Base for symmetric group Given symmetric group $S_n$, is it possible to find $k=\lceil\log_2S_n\rceil=\lceil\log_2n!\rceil$ members $\{\alpha_i\}_{i=1}^{k}$ in $S_n$ such that every member of $S_n$ can be written as $\alpha_1^{b_1}\alpha_2^{b_2}\dots\alpha_{k}^{b_{k}}$ or $\alpha_{\sigma(1)}^{b_1}\alpha_{\sigma(2)}^{b_2}\dots\alpha_{\sigma(k)}^{b_{k}}$ where $b_i\in\{0,1\}$ and $\sigma\in S_k$?
If not, what is the minimum $k$ that is needed?
How about for representations of the form $\alpha_1^{b_1}\alpha_2^{b_2}\dots\alpha_{k}^{b_{k}}$ or $\alpha_{\sigma(1)}^{b_1}\alpha_{\sigma(2)}^{b_2}\dots\alpha_{\sigma(k)}^{b_{k}}$ where $b_i\in\{0,1,2,\dots,t\}$ for some fixed $t$ and $\sigma\in S_k$?
Are there good references for these problems?
Posted https://math.stackexchange.com/questions/1013451/base-for-symmetric-group
 A: A related concept is that of minimal sorting networks. A sorting network is a list $\alpha_1$, $\alpha_2$, ..., $\alpha_k$ of transpositions (meaning permutations which switch two items and leave all others fixed) so that all permutations can be written in the form $\alpha_1^{b_1} \alpha_2^{b_2} \cdots \alpha_k^{b_k}$ for some $(b_1, \ldots, b_k) \in \{ 0, 1 \}^k$. Let $S(n)$ be the size of the minimal sorting network on $n$ elements. As you point out, the obvious bound is $S(n) \geq \lceil \log_2 n! \rceil$. 

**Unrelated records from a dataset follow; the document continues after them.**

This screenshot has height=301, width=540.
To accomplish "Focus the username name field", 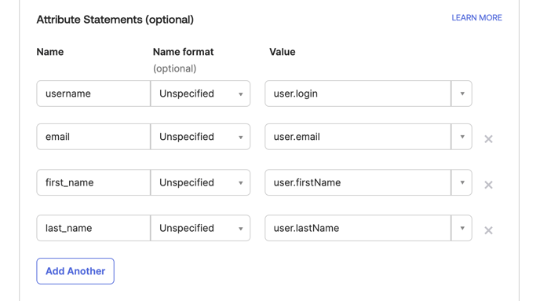I will click(x=93, y=94).
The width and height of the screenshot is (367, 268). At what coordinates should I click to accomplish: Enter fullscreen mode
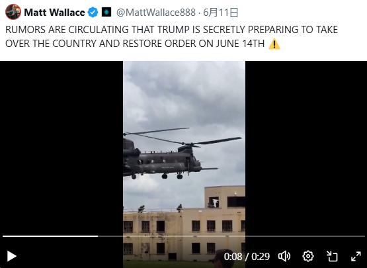[356, 256]
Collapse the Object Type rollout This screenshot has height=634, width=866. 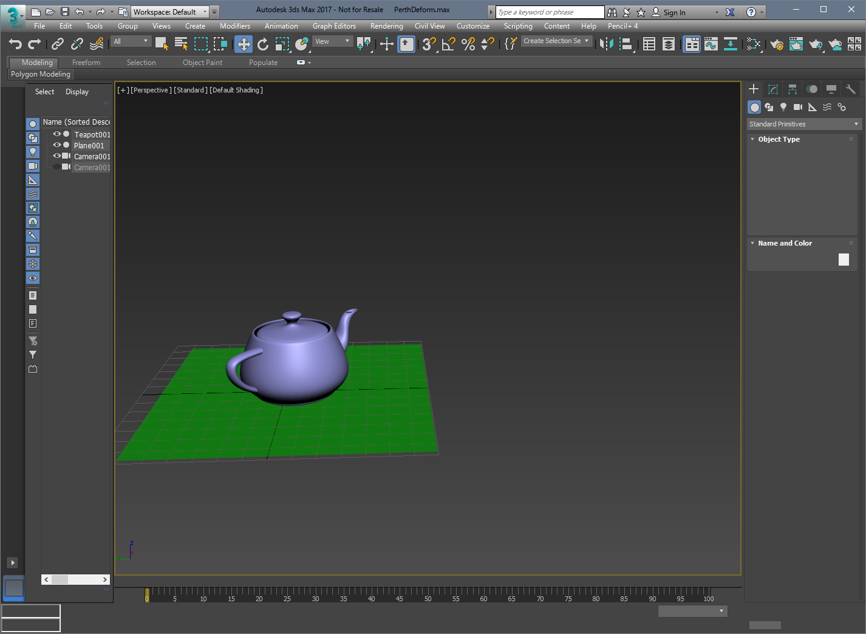[x=779, y=139]
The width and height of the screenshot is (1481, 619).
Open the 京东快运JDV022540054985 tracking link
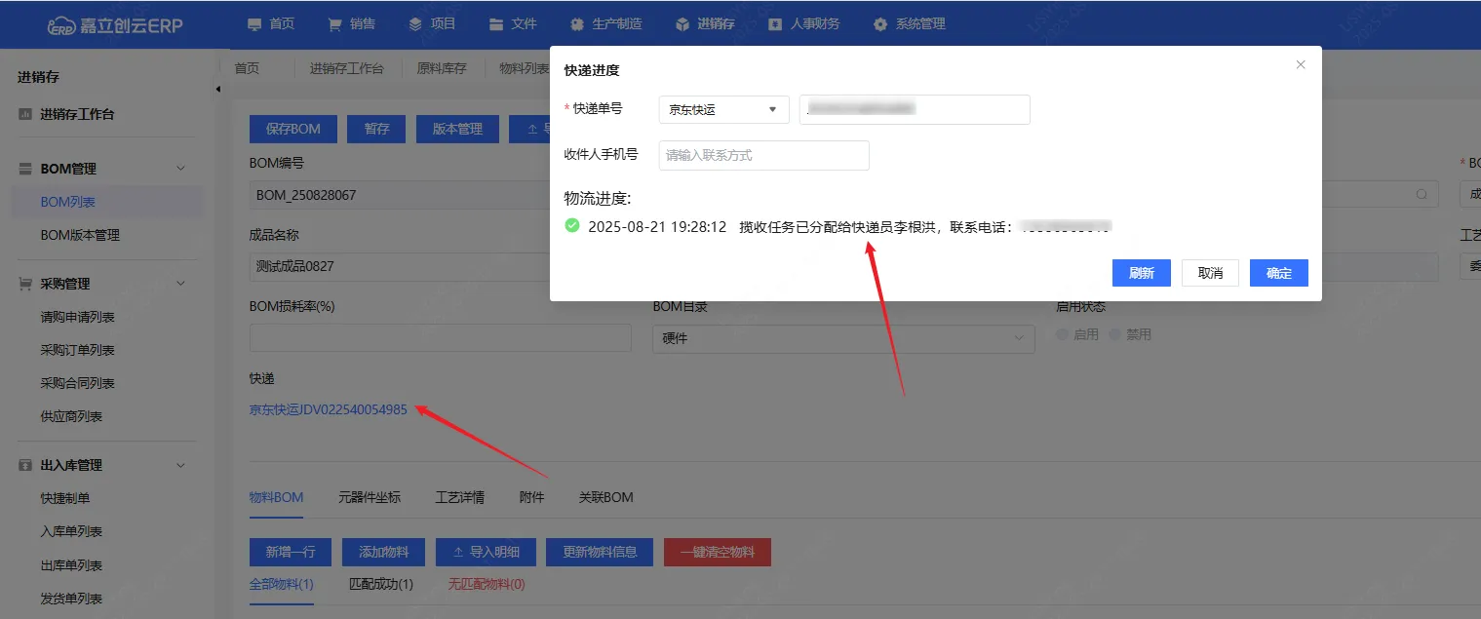coord(328,409)
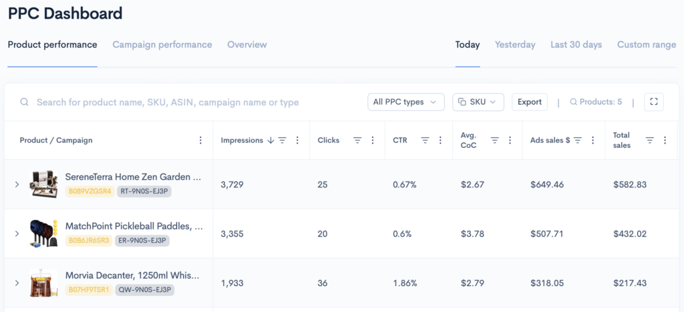684x312 pixels.
Task: Open the CTR column three-dot menu
Action: [440, 140]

This obvious bound is NOT optimal. Van Voorhis An improved lower bound for sorting networks proves $S(n) \geq S(n-1) + \lceil \log_2 n \rceil$, giving $S(n) \geq \sum_{k=1}^n \lceil \log_2 k \rceil$, which is $> \left \lceil \sum_{k=1}^n \log_2 k \right\rceil = \lceil \log_2 n! \rceil$ as soon as $n \geq 5$. Van Voorhis later improved that bound further in Toward a lower bound for sorting networks.
It is possible (but I have no real idea) that you could extend Van Voorhis' proof to deal with generators other than transpositions.
If you are okay with just getting $\sum_{k=1}^n \lceil \log_2 k \rceil$, the following construction works (using $\alpha_i$ which are not transpositions). Let $\beta_{kr}$ be $(12\cdots k)^{2^r}$. Let the list of $\alpha$'s be 
$$\beta_{20} \ \beta_{30} \beta_{31}\  \beta_{40} \beta_{41}\  \beta_{50} \beta_{51} \beta_{52}\  \cdots\  \beta_{n0} \beta_{n1} \cdots \beta_{n \lfloor \log_2 n \rfloor}$$
where the $\beta_{kr}$'s run from $\beta_{k0}$ up to $\beta_{k \lfloor \log_2 k \rfloor}$.
Using base two expansion, we can express any power of $(12 \cdots k)$ as $\beta_{k0}^{c_0} \beta_{k1}^{c_1} \cdots \beta_{kr}^{c_r}$. And any element of $S_n$ is of the form $(12)^{a_2} (123)^{a_3} \cdots (12 \cdots n)^{a_n}$.